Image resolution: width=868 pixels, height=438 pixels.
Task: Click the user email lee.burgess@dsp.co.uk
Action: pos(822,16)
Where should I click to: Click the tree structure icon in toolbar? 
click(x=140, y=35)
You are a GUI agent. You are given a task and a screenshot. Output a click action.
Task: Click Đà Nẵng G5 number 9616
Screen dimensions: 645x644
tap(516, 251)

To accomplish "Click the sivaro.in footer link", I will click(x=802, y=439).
...
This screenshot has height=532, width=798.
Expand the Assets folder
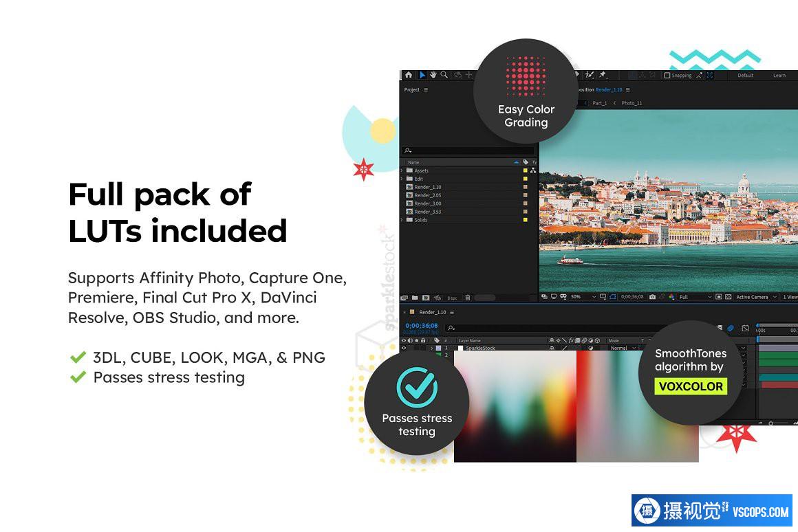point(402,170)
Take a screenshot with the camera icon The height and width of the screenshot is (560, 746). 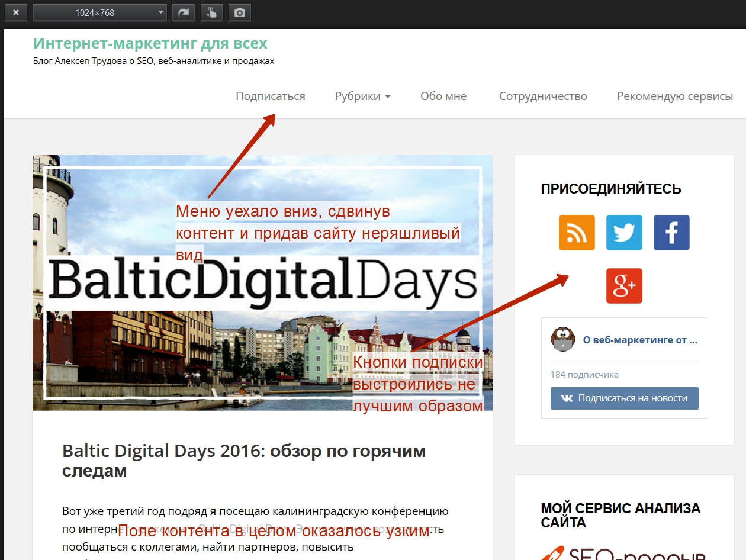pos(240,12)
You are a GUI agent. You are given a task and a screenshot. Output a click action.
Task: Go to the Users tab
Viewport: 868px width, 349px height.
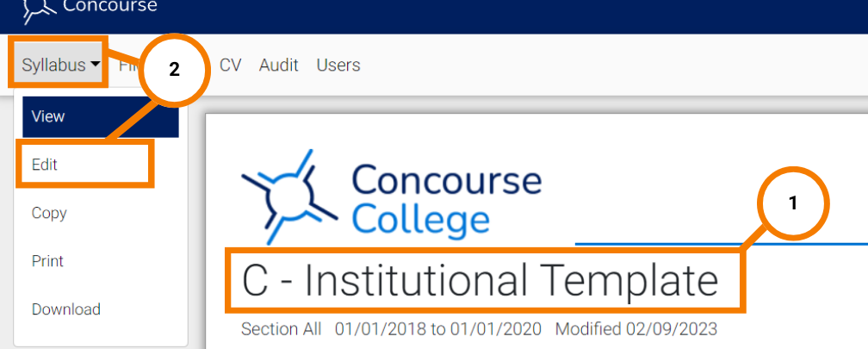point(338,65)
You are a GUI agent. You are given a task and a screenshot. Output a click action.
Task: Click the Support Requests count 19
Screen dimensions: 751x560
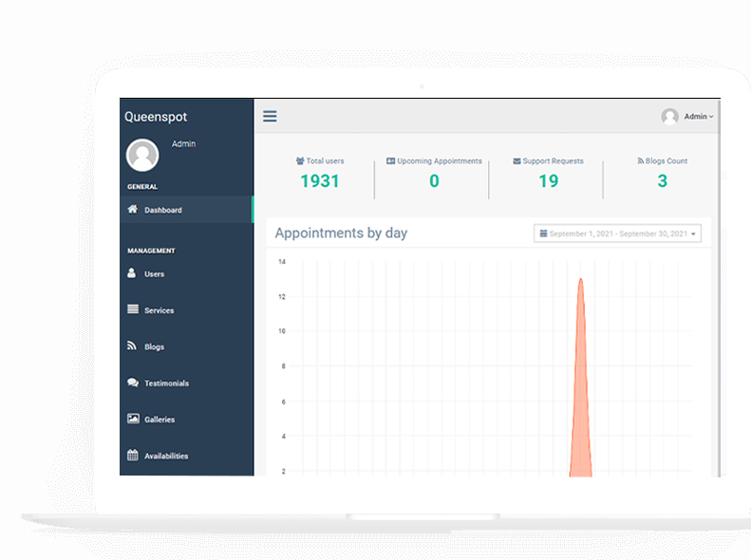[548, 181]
...
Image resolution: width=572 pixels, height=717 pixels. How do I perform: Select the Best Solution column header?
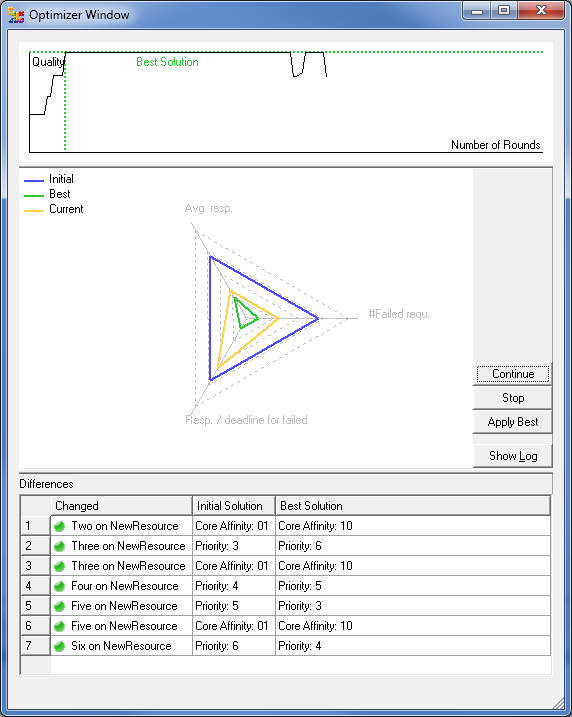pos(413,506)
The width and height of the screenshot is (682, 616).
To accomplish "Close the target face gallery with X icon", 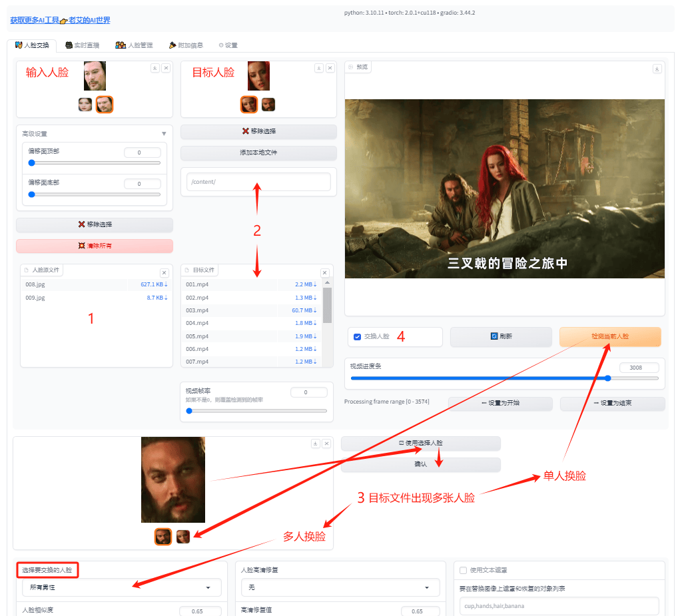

#### Task directions:
Both the line containing "Image resolution: width=572" and the line containing "the target face" above belong in the output, as do the lines between them. Print them exactly, without pictures.

#### Response for this exercise:
Image resolution: width=572 pixels, height=717 pixels. How do I perform: Select the Best Solution column header?
pos(413,506)
The width and height of the screenshot is (682, 616).
To accomplish "Close the target face gallery with X icon", 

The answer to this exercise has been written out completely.